In one study, interviews done with children ages 4-9 found that when asked about things in nature like rain, wildflowers, trees, birds, etc., they expressed more fear and dread than enjoyment. Other studies reveal numerous reasons why spending time in nature can be so important for our children: the symptoms of children with ADHD are relieved after contact with nature; levels of aggression are significantly lower among people who have some kind of natural setting outside their homes; children who have regular experiences with the natural world show better coordination, balance and agility, more creativity, increased performance in math and science and higher skills in cooperative play and conflict resolution; when children play outside, it doubles the amount of physical activity they get, which likely reduces obesity rates; exposure to nature in or around the home helps protect children from stress; time outdoors may actually help prevent allergies and asthma, which has increased 87% in children since 1982. Surprisingly, indoor levels of many pollutants may be two to five times higher than outdoor levels.

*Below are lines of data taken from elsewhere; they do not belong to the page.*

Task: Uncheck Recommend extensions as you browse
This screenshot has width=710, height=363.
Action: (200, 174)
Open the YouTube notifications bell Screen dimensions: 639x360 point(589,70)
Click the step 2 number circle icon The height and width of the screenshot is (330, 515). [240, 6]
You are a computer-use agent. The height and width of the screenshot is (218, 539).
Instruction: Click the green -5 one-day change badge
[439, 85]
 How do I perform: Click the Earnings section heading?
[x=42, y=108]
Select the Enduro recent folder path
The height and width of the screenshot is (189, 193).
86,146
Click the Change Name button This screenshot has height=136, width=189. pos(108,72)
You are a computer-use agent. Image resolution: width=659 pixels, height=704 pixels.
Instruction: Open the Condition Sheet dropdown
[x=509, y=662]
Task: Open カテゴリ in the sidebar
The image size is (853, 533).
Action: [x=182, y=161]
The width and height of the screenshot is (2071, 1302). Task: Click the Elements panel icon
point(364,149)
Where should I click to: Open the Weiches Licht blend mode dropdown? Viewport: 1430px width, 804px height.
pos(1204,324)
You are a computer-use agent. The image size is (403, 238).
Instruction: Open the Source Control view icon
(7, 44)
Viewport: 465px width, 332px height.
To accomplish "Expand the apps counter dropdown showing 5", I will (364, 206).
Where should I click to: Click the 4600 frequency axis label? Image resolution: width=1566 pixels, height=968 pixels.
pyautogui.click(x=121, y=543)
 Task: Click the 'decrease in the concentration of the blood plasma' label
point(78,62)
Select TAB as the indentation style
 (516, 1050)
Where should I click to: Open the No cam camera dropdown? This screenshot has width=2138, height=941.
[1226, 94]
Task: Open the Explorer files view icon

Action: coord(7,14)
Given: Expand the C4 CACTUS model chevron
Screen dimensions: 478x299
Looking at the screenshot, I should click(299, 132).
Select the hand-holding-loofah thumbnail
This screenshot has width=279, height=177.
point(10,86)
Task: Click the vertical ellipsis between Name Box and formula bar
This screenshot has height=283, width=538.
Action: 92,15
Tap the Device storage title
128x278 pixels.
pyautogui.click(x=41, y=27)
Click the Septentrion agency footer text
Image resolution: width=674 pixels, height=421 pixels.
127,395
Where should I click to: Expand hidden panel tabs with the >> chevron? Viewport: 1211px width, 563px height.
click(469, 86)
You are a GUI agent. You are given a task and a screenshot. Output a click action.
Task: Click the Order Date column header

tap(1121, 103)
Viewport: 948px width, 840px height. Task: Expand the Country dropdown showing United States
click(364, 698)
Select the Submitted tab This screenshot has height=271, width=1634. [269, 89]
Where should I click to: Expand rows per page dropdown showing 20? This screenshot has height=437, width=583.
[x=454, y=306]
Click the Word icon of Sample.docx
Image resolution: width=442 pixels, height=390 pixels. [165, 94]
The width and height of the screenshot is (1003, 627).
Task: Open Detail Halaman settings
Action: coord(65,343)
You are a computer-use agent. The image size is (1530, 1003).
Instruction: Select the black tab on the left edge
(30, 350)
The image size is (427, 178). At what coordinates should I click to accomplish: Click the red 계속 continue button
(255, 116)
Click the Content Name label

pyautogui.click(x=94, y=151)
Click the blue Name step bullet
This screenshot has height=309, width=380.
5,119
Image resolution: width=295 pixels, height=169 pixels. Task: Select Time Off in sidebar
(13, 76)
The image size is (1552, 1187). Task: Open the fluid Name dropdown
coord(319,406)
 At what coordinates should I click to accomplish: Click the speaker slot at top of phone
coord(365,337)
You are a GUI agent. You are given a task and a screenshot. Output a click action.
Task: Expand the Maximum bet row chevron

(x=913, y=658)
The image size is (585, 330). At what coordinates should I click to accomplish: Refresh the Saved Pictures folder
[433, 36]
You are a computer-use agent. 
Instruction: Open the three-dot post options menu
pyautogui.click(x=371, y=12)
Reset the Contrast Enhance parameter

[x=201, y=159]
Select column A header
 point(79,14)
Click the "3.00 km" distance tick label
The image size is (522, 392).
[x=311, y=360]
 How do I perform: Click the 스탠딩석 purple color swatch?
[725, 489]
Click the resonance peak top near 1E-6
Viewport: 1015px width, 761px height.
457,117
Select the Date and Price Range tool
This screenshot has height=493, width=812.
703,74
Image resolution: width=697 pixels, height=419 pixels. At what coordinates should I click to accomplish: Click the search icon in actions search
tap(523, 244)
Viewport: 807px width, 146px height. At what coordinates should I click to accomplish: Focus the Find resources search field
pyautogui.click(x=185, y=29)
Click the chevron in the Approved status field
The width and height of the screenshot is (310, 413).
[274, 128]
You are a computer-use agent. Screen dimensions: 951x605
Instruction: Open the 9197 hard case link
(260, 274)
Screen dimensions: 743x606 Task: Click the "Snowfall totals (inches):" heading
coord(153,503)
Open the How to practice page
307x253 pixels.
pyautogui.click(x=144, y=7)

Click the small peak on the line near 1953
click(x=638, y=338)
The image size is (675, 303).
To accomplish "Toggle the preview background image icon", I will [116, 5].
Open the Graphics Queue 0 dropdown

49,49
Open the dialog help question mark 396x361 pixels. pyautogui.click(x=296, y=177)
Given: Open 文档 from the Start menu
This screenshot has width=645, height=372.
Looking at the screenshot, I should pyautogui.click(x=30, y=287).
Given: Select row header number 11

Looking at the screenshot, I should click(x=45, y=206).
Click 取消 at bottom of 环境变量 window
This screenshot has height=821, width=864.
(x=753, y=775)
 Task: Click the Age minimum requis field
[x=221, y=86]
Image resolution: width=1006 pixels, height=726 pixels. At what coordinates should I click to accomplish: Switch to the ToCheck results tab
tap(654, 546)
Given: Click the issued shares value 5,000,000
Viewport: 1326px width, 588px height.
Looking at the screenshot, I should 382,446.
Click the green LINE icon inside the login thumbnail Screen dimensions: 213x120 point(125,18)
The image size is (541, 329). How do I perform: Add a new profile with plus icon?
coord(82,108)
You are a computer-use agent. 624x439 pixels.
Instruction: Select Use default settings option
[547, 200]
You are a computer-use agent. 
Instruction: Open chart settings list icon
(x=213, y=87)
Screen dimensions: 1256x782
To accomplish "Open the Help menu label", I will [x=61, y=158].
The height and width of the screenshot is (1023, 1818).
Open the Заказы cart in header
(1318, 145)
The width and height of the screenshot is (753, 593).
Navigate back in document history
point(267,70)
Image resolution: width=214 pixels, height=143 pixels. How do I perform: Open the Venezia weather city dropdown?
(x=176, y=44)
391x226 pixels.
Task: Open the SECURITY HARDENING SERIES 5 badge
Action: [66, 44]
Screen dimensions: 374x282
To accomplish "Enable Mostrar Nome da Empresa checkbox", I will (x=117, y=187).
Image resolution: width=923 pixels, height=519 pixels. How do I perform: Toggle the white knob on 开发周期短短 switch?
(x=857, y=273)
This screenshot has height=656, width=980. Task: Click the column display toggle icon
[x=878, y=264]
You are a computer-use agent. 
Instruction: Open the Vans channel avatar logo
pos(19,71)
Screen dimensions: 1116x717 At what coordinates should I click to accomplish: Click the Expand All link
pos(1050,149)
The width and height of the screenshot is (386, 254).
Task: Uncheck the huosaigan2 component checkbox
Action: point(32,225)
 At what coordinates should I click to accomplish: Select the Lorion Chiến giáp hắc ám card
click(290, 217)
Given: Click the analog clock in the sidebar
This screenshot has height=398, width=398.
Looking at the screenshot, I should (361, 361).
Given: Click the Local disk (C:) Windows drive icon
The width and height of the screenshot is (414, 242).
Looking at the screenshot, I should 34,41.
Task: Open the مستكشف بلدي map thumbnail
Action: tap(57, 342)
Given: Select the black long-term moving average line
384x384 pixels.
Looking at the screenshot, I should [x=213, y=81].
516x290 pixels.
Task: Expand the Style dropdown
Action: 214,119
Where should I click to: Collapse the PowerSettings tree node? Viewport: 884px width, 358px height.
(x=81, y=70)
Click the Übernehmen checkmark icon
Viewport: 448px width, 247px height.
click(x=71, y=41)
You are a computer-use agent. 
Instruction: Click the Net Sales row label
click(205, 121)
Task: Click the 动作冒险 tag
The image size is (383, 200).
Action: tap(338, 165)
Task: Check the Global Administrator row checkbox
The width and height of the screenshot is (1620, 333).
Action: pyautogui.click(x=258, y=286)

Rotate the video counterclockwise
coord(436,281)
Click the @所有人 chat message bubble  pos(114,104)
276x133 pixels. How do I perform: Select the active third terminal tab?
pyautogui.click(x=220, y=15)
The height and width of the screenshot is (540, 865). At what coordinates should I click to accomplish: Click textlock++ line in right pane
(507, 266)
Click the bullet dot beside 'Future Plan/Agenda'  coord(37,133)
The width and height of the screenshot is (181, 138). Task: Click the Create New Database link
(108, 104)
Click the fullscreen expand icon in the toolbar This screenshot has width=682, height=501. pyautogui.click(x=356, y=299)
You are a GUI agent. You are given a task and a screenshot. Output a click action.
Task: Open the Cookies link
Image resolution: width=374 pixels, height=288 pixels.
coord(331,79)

The studies confirm what common sense tells us: spending time outside is good for both our physical and mental health. Thomas Berry said, “Teaching children about the natural world should be treated as one of the most important events in their lives.” As their children’s first and most important teachers, parents have the opportunity to give their children an inexpensive, yet invaluable gift by increasing their exposure to nature and their time spent outside. In his book, Last Child in the Woods, Richard Louv describes the importance of saving our children from Nature-Deficit Disorder. I encourage you to take the time to read about this modern-day phenomenon and his ideas for conquering it. I also invite you to visit the Nature Explore Center at the Handke Center in Elk River. I am certain that you and your children will enjoy the connection to nature that it offers.